**What is expected**
Turn the lines of the items below into a numbered list, from the line with "You are a computer-use agent." through the end of the items, skipping blank lines. Leave the pictures out of your answer.

== Entries shown

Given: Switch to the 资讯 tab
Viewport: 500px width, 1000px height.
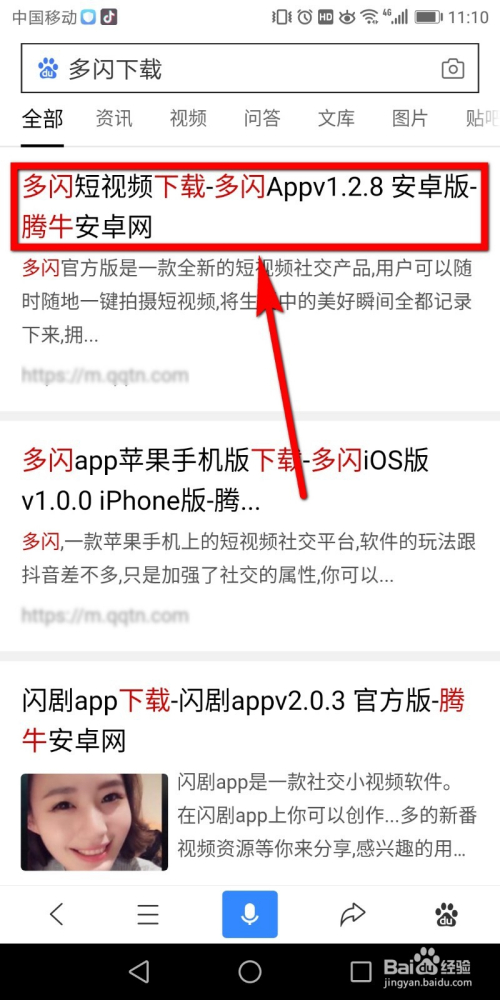Looking at the screenshot, I should click(x=114, y=119).
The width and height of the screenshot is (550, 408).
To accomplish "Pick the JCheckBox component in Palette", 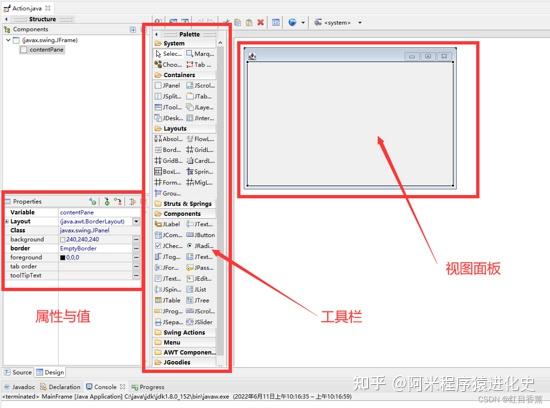I will (168, 246).
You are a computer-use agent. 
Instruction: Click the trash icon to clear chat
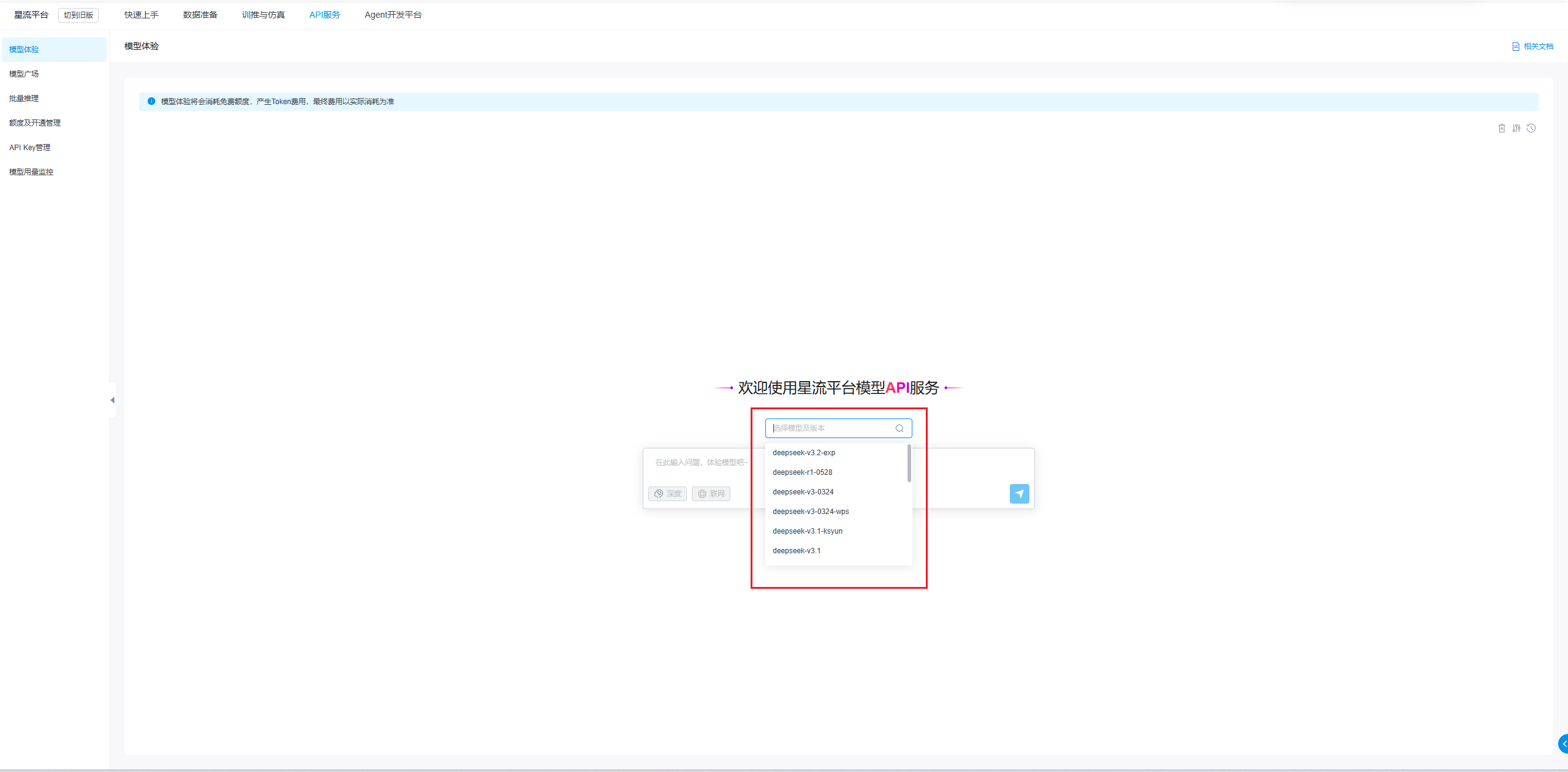tap(1501, 128)
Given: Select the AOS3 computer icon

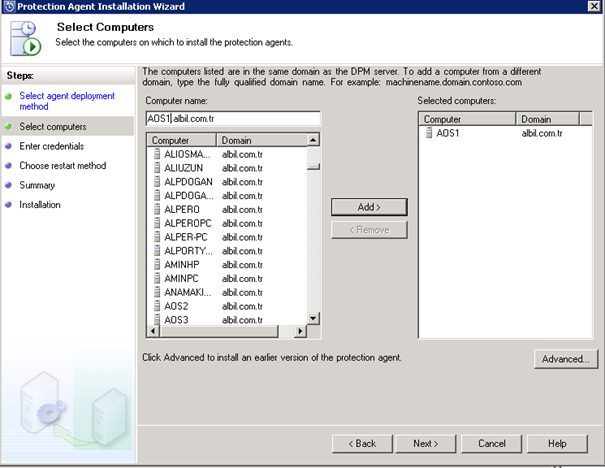Looking at the screenshot, I should click(x=157, y=320).
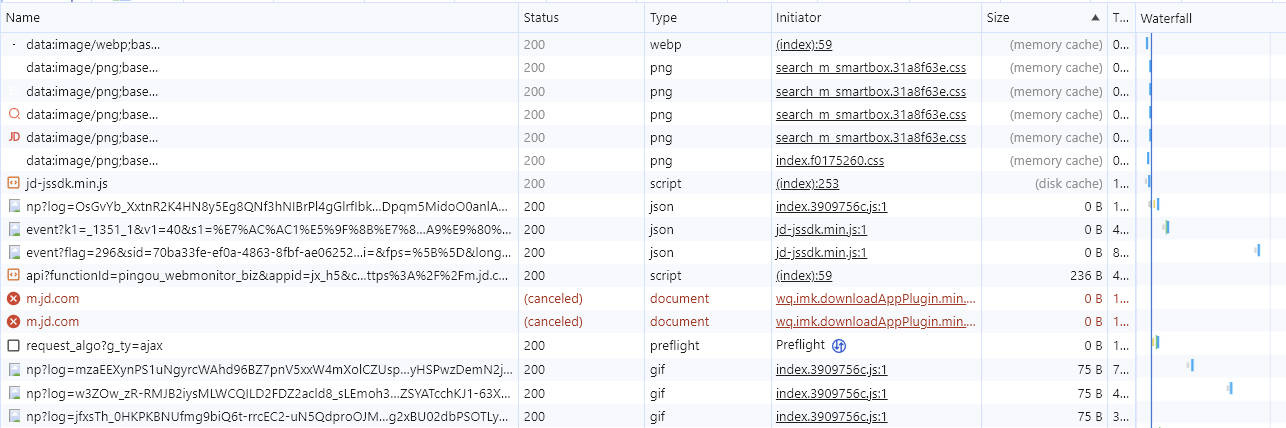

====

**Result of this exercise**
1. You are a computer-use agent. 
2. Instruction: Click the trash icon to clear chat
3. tap(1501, 128)
4. Given: Select the AOS3 computer icon
5. Looking at the screenshot, I should click(x=157, y=320).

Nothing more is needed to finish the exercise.